Collected data
--------------------

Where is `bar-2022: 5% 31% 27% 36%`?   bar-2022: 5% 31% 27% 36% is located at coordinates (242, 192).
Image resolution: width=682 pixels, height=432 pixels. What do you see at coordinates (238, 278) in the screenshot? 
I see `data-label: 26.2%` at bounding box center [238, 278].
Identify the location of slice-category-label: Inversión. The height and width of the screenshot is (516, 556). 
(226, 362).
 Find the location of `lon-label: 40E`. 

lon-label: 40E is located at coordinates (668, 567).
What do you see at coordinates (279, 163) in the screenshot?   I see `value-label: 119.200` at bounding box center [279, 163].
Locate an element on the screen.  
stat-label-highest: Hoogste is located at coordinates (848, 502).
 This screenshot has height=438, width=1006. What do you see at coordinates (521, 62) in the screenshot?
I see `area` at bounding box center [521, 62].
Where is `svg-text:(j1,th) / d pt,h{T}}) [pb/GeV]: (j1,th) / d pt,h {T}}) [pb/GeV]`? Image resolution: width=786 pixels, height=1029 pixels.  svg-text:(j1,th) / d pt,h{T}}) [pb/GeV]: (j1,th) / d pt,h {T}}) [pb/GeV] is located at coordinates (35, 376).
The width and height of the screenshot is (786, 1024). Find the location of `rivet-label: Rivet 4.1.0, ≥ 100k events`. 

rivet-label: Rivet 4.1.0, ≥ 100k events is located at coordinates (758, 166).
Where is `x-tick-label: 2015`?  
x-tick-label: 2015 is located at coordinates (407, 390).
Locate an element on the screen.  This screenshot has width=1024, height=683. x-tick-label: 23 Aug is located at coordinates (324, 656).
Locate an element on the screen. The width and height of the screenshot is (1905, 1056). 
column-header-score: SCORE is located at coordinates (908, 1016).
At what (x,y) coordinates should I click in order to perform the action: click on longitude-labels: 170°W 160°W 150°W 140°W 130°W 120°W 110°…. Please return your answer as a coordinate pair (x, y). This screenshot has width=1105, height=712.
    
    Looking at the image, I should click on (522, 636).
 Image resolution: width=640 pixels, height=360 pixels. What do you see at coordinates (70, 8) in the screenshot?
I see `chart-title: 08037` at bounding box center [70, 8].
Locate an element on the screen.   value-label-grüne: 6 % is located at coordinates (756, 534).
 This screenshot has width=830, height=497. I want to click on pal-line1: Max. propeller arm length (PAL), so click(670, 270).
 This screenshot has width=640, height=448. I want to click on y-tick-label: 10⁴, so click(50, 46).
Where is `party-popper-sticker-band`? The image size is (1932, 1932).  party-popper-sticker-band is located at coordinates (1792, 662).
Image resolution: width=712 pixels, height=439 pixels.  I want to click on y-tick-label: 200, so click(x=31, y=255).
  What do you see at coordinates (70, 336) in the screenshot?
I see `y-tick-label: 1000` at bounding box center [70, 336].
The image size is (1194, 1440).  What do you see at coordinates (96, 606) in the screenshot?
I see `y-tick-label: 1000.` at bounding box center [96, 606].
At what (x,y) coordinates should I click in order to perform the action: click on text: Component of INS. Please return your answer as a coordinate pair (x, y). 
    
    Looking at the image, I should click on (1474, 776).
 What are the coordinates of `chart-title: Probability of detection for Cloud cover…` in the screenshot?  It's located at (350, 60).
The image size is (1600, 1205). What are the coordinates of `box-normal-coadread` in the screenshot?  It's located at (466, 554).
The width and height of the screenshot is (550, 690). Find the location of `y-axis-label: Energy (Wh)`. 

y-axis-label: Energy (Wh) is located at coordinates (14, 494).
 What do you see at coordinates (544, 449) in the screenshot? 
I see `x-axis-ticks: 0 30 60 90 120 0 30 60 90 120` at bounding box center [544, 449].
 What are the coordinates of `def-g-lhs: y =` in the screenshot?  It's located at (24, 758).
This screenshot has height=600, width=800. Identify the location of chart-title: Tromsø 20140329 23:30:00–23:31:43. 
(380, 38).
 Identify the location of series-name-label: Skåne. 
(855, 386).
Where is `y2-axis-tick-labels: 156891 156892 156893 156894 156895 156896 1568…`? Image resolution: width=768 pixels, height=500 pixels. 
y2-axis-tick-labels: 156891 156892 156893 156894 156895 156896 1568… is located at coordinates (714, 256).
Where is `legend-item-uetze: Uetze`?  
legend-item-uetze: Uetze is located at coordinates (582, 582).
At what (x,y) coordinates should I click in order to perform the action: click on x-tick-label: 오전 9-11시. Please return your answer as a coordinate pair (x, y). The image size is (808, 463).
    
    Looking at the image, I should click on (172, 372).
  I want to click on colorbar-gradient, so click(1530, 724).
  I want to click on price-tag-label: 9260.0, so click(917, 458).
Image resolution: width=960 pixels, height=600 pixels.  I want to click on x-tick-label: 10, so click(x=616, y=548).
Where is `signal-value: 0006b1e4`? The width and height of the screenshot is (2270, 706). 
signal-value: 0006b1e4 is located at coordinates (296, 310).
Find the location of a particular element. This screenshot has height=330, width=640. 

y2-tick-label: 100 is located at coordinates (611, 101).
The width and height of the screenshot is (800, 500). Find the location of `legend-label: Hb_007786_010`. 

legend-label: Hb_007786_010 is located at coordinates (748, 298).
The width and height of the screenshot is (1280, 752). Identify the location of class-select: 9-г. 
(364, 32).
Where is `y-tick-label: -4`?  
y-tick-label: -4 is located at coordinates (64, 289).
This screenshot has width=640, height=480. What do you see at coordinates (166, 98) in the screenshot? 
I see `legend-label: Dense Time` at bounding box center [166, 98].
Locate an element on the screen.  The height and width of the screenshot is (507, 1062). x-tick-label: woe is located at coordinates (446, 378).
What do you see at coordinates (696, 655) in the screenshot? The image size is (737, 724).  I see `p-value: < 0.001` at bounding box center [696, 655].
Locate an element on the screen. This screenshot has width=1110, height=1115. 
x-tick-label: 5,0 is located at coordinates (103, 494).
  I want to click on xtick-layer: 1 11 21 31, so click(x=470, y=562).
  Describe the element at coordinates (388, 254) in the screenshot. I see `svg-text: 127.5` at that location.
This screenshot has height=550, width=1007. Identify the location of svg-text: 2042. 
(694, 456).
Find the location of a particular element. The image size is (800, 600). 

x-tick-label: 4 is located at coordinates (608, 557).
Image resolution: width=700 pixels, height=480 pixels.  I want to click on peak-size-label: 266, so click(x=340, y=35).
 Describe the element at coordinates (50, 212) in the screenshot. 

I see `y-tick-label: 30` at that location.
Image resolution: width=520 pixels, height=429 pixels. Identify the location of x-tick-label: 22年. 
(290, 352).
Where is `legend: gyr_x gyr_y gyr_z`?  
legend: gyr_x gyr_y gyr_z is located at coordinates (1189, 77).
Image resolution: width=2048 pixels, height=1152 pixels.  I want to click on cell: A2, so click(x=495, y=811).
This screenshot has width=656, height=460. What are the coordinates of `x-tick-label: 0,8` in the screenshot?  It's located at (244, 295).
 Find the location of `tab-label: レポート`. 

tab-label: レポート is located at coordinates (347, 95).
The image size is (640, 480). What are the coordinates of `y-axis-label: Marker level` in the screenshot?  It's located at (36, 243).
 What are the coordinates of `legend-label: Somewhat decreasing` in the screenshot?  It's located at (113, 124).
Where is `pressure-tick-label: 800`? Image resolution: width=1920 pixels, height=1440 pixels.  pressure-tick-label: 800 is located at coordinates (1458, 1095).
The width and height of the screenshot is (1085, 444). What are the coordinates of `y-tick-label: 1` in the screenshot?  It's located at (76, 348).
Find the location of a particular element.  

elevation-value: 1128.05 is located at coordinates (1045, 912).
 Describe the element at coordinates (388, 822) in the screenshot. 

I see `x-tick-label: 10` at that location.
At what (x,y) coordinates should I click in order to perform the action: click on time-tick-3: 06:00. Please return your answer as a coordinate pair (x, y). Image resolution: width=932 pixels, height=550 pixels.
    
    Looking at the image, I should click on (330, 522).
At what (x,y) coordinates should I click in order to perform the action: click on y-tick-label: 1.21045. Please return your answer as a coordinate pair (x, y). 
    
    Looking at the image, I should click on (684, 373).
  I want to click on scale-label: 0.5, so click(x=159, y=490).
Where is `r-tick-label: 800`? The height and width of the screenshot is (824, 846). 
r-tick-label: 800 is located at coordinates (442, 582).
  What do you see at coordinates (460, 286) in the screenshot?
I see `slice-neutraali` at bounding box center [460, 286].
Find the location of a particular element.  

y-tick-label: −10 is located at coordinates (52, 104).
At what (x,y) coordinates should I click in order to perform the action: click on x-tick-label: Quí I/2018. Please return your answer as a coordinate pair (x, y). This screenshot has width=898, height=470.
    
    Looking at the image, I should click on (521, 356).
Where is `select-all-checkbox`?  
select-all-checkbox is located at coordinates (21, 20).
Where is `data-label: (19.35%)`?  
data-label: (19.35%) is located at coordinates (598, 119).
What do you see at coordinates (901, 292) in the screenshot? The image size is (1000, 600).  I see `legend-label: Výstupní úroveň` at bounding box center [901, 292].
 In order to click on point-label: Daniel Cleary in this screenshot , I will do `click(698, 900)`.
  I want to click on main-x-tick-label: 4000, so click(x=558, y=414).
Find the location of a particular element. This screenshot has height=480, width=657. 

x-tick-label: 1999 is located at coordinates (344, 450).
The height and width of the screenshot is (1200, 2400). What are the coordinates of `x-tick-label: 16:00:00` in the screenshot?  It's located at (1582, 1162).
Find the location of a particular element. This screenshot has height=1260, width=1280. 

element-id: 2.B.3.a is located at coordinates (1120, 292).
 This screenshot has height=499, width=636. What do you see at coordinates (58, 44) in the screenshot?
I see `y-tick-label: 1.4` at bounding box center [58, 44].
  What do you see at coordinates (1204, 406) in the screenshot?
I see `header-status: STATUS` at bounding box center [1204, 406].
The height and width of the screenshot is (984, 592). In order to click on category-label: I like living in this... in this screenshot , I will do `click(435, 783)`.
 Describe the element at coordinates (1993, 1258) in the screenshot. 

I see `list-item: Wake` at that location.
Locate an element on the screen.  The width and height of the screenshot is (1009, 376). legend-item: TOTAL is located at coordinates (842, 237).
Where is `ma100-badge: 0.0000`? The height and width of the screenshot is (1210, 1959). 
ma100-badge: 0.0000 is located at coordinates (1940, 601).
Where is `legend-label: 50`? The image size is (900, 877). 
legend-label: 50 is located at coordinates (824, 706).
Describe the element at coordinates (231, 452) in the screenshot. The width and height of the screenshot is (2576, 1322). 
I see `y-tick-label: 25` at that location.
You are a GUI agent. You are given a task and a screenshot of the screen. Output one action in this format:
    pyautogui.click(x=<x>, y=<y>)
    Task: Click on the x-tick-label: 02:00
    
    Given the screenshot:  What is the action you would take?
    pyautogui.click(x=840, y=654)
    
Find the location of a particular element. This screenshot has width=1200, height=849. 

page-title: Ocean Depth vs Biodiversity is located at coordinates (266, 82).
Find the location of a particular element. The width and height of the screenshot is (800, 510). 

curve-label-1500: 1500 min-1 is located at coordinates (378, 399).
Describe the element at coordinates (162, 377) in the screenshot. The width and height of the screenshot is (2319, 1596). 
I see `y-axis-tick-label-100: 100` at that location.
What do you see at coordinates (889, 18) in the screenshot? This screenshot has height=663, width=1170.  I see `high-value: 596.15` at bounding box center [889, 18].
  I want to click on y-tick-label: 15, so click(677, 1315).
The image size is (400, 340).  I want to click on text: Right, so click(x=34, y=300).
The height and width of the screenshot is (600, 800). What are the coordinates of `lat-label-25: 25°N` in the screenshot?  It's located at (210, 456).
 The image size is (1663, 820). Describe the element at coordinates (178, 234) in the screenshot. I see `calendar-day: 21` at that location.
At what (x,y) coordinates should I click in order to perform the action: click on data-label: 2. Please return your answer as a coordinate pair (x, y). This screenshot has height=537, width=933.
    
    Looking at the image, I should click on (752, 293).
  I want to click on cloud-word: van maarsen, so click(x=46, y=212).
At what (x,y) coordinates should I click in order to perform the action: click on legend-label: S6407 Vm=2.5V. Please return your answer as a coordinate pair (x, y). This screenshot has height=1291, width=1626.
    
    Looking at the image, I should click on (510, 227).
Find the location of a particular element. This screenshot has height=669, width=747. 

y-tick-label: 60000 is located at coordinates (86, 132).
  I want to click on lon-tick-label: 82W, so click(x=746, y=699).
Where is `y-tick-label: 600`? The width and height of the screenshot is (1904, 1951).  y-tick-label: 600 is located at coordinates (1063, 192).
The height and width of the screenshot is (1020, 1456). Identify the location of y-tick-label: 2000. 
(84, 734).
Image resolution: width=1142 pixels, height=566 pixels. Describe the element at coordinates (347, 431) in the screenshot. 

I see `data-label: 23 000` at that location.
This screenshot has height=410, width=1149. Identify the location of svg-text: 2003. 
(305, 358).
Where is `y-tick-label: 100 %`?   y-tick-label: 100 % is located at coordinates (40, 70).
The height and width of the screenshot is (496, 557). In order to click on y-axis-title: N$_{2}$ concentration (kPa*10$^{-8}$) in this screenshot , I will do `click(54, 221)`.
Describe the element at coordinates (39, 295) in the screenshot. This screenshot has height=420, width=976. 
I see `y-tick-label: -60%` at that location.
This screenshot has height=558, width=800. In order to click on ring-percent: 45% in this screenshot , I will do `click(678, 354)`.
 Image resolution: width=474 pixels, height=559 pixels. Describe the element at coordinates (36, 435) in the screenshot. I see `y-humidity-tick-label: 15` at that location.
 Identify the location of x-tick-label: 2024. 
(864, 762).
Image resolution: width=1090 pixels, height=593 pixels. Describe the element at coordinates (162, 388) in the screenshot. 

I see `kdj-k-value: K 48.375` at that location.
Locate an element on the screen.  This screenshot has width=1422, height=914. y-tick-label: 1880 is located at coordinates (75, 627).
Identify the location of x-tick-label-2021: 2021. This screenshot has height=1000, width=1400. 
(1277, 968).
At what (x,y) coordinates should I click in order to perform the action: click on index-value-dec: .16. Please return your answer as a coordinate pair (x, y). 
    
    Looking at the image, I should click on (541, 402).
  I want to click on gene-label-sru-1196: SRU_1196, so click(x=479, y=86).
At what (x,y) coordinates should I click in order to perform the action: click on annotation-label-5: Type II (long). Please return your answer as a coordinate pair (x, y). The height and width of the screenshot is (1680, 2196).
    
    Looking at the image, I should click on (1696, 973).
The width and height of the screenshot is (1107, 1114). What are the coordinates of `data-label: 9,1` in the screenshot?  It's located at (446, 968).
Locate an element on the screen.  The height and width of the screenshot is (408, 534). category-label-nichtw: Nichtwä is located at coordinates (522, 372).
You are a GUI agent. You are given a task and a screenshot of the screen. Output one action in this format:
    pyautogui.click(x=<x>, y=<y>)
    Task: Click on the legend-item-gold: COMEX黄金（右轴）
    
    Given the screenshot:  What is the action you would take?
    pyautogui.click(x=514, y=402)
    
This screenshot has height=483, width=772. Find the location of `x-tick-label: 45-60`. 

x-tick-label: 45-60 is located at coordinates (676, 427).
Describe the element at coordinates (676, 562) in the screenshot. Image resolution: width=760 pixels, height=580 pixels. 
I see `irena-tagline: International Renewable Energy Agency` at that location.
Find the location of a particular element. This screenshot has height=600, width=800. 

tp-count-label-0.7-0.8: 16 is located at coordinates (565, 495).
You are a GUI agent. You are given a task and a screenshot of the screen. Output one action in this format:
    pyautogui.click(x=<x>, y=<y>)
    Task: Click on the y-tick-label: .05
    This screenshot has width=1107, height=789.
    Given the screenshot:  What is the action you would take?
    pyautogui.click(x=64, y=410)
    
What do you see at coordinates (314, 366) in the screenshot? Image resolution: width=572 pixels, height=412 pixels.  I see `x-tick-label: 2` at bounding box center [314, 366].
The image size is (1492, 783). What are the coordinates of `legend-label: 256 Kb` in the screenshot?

--------------------

**What this task involves**
Retype the data word for word, from its first line through the line containing "coordinates (324, 656).", including both ends.

**Answer for this exercise**
Where is `bar-2022: 5% 31% 27% 36%`?   bar-2022: 5% 31% 27% 36% is located at coordinates (242, 192).
Image resolution: width=682 pixels, height=432 pixels. What do you see at coordinates (238, 278) in the screenshot? 
I see `data-label: 26.2%` at bounding box center [238, 278].
Identify the location of slice-category-label: Inversión. The height and width of the screenshot is (516, 556). 
(226, 362).
 Find the location of `lon-label: 40E`. 

lon-label: 40E is located at coordinates (668, 567).
What do you see at coordinates (279, 163) in the screenshot?   I see `value-label: 119.200` at bounding box center [279, 163].
Locate an element on the screen.  
stat-label-highest: Hoogste is located at coordinates (848, 502).
 This screenshot has height=438, width=1006. What do you see at coordinates (521, 62) in the screenshot?
I see `area` at bounding box center [521, 62].
Where is `svg-text:(j1,th) / d pt,h{T}}) [pb/GeV]: (j1,th) / d pt,h {T}}) [pb/GeV]`? Image resolution: width=786 pixels, height=1029 pixels.  svg-text:(j1,th) / d pt,h{T}}) [pb/GeV]: (j1,th) / d pt,h {T}}) [pb/GeV] is located at coordinates (35, 376).
The width and height of the screenshot is (786, 1024). Find the location of `rivet-label: Rivet 4.1.0, ≥ 100k events`. 

rivet-label: Rivet 4.1.0, ≥ 100k events is located at coordinates (758, 166).
Where is `x-tick-label: 2015`?  
x-tick-label: 2015 is located at coordinates (407, 390).
Locate an element on the screen.  This screenshot has width=1024, height=683. x-tick-label: 23 Aug is located at coordinates (324, 656).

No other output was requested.